W piątek Jan Urban ogłosił powołania na zgrupowanie reprezentacji Polski. Na liście selekcjonera zabrakło m.in. Jakuba Piotrowskiego i Przemysława Frankowskiego. Selekcjoner wyjaśnił powody tej decyzji.
Podczas listopadowego zgrupowania reprezentacja Polski zagra z Maltą i Holandią. Jednocześnie będą to ostatnie mecze w el. do mundialu.
Jan Urban już zdecydował, kto powalczy o wyjazd na mistrzostwa świata. Przed szansą debiutu staną m.in. Filip Rózga (Sturm Graz) i Kryspin Szcześniak (Górnik Zabrze). Na liście powołanych zabrakło natomiast Przemysława Frankowskiego oraz Jakuba Piotrowskiego.
W rozmowie z TVP Sport o powodach pominięcia wspomnianej dwójki opowiedział Jan Urban. Selekcjoner kadry rozwiał wszelkie wątpliwości.
- Gdybym powołał wszystkich tych samych graczy, co we wrześniu czy w październiku, pytałby pan, czemu nie ma żadnych zmian. Kuba wystąpił w środku pomocy w meczu z Nową Zelandią, a teraz chcemy spróbować innej opcji. Powiem wprost: no, nie do końca poszło tak, jak sobie wyobrażaliśmy - powiedział selekcjoner reprezentacji Polski.
Na drodze Frankowskiego stanęły dodatkowo problemy zdrowotne. Urban podjął decyzję, że najlepsze z perspektywy gracza będzie danie mu czasu na dojście do odpowiedniej dyspozycji sportowej.

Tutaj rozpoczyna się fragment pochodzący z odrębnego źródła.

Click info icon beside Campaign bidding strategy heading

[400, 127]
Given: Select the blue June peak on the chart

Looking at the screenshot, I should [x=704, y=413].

- Przemek miał problemy ze zdrowiem, leczył kontuzję i doszliśmy do wniosku, że czas dać szansę jakiemuś młodemu zawodnikowi. Wybraliśmy Filipa Rózgę z austriackiego Sturmu Graz. Żeby była jasność: nikogo z tych, których pominęliśmy, nie skreślamy na zawsze - dodał.
Filip Rózga ma za sobą naprawdę dobre dni. Młody pomocnik zaczął łapać minuty w Sturmie Graz, co poskutkowało powołaniem do kadry.